*Given information*:

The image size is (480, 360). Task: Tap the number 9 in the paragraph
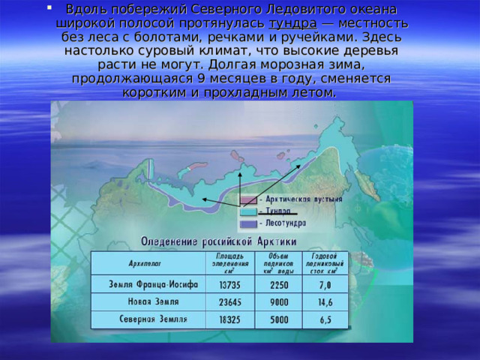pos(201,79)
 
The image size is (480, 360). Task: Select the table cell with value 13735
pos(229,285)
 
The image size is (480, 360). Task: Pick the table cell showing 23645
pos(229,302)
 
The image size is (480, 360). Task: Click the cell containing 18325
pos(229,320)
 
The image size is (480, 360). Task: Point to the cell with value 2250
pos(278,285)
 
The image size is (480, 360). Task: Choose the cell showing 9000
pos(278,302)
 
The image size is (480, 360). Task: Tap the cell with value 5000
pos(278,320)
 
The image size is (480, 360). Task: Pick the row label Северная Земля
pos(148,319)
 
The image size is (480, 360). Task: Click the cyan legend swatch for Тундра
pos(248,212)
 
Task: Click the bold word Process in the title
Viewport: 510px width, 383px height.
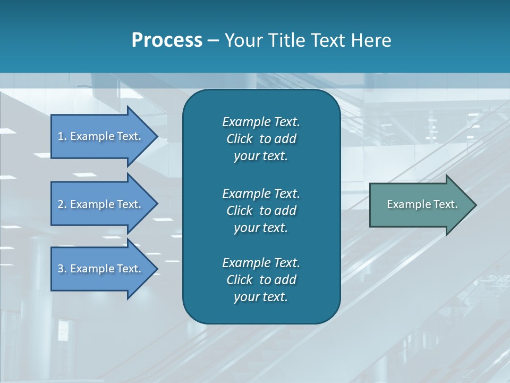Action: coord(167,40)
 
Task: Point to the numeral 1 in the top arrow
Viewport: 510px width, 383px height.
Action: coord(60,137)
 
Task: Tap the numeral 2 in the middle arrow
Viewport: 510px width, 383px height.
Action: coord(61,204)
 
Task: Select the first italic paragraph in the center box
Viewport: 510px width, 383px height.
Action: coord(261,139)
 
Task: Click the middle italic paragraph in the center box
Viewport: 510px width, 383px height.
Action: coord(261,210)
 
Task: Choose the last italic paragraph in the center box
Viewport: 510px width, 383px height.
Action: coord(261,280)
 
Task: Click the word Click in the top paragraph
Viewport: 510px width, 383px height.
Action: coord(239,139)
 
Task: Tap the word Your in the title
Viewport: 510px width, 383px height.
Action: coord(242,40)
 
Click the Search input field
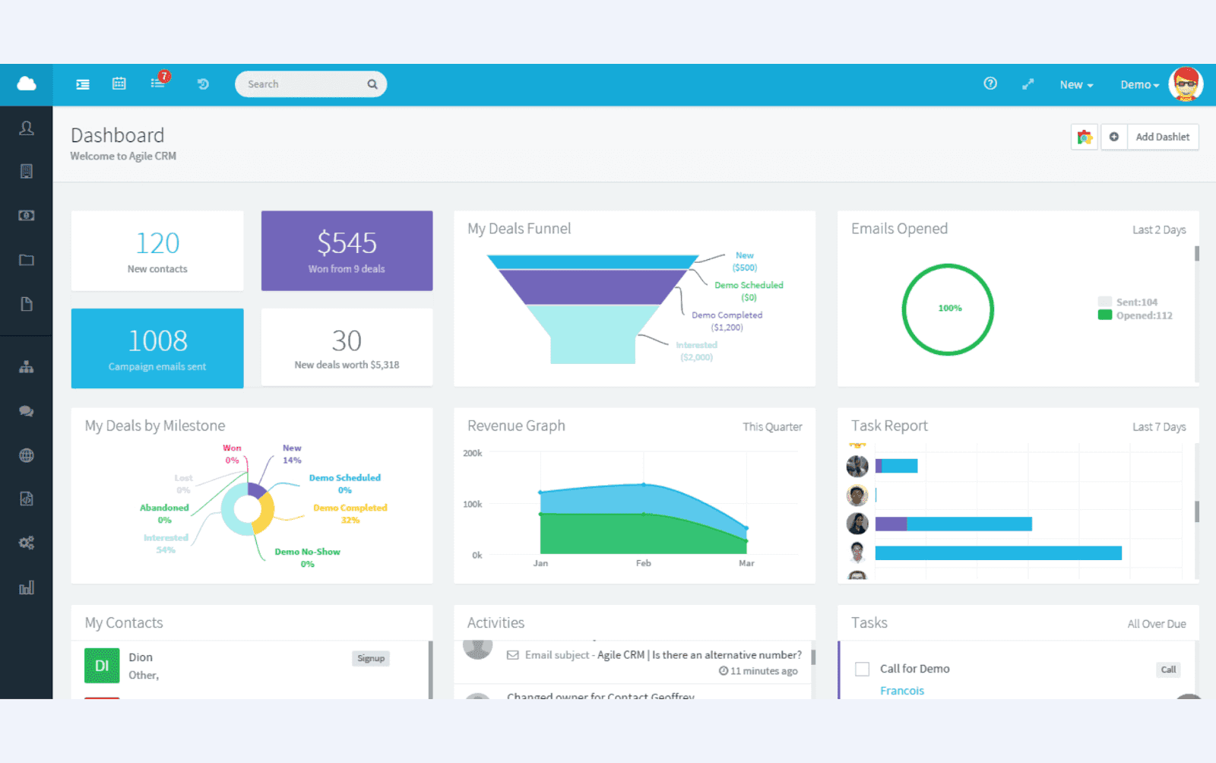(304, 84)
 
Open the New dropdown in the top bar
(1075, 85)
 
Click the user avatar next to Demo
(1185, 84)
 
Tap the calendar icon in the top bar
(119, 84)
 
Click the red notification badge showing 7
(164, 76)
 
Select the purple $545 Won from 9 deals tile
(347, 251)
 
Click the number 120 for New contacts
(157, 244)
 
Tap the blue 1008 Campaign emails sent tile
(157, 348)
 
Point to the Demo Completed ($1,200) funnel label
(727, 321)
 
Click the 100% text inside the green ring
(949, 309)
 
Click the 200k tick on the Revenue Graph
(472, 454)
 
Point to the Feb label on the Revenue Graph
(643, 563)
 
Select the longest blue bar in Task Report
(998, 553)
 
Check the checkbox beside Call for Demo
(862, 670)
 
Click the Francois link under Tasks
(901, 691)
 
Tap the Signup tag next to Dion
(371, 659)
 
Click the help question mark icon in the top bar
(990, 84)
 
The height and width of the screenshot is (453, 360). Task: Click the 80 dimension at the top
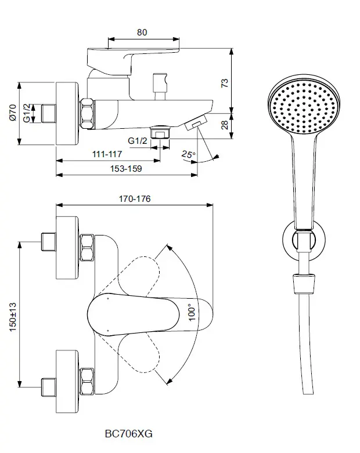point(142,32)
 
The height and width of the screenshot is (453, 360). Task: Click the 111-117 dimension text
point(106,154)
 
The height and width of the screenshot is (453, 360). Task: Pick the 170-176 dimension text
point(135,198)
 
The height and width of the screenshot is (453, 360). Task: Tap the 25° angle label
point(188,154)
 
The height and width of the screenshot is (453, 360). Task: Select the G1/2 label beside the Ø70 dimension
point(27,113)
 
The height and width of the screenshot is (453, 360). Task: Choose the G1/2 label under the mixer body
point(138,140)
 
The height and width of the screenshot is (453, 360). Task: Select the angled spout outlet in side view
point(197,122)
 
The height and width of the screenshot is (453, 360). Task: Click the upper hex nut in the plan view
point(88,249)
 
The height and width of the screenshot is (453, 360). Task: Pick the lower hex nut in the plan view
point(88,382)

==

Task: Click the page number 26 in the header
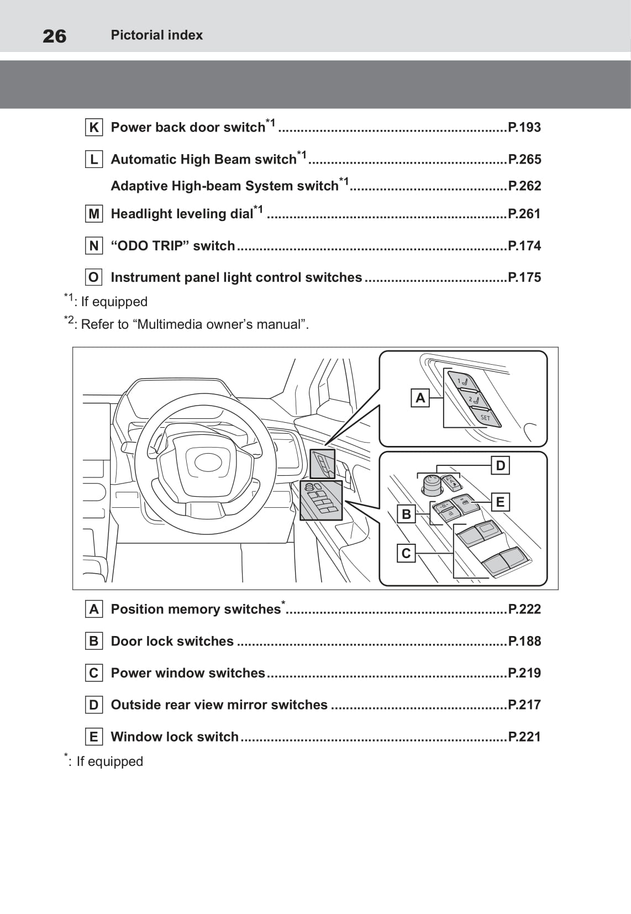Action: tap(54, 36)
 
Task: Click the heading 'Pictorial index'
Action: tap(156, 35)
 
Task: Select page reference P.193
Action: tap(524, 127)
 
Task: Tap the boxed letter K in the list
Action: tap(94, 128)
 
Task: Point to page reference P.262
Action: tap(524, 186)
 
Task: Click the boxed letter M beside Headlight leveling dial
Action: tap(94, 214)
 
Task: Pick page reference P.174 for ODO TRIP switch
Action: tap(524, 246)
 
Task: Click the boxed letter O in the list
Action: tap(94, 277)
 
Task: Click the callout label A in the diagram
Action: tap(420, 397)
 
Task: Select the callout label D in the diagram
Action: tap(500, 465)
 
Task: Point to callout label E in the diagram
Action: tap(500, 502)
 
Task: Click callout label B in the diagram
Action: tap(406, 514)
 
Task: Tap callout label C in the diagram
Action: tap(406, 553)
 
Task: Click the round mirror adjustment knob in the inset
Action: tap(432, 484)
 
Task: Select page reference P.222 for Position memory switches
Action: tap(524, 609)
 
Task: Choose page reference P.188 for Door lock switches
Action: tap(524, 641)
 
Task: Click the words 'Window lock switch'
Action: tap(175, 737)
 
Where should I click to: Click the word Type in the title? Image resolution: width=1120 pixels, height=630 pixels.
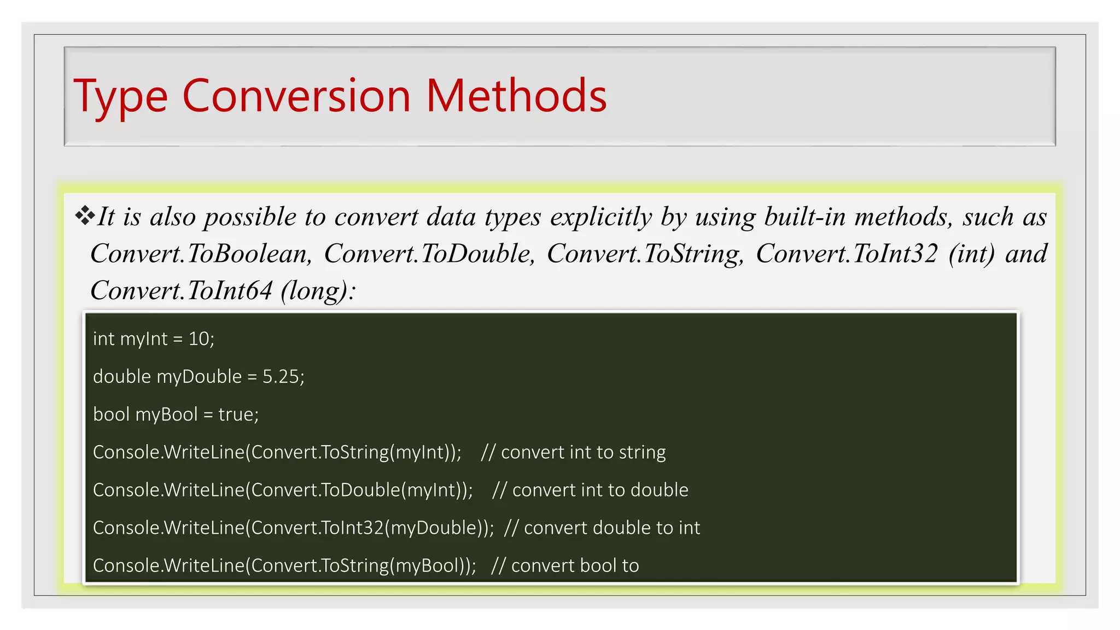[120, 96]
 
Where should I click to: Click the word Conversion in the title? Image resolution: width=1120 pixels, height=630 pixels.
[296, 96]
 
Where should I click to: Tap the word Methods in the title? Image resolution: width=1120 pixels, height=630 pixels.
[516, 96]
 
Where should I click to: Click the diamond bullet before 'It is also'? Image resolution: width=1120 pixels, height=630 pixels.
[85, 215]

---

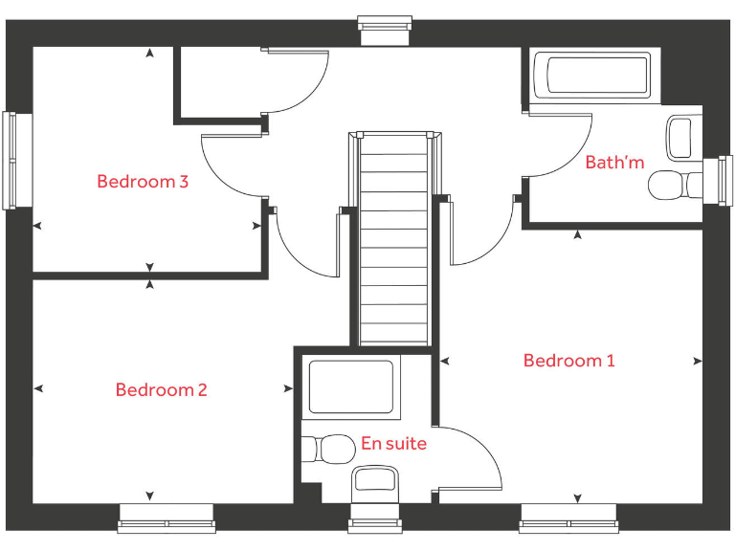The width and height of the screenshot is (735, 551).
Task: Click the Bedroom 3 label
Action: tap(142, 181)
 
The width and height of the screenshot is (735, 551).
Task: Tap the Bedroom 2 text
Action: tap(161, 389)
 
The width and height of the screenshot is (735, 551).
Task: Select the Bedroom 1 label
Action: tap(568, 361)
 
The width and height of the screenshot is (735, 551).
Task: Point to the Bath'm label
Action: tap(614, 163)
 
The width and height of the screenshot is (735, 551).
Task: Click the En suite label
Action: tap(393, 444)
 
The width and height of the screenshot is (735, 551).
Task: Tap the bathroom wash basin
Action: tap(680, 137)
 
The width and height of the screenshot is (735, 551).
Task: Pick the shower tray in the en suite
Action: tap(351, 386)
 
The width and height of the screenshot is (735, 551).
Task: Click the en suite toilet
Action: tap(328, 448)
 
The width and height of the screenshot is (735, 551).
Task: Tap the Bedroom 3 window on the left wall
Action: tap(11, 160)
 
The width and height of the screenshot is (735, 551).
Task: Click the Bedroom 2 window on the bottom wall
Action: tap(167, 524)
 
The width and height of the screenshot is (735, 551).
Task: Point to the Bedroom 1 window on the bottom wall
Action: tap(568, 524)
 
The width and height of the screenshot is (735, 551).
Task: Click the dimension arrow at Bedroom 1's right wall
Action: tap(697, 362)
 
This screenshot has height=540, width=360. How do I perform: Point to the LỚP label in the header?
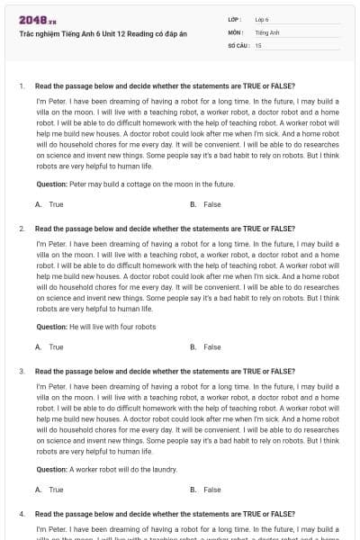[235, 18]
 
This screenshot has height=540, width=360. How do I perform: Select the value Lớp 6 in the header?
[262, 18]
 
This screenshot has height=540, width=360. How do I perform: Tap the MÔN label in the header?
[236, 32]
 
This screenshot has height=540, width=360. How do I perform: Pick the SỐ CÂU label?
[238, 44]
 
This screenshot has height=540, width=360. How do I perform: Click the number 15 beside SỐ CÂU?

*Exercise requirements*: Extract every line of the items above that contains the string "list", treating uppercase and lowercase letters as distinct.

*Task solution*:
Task: Tap the boxed letter K in the list
Task: Click the boxed letter O in the list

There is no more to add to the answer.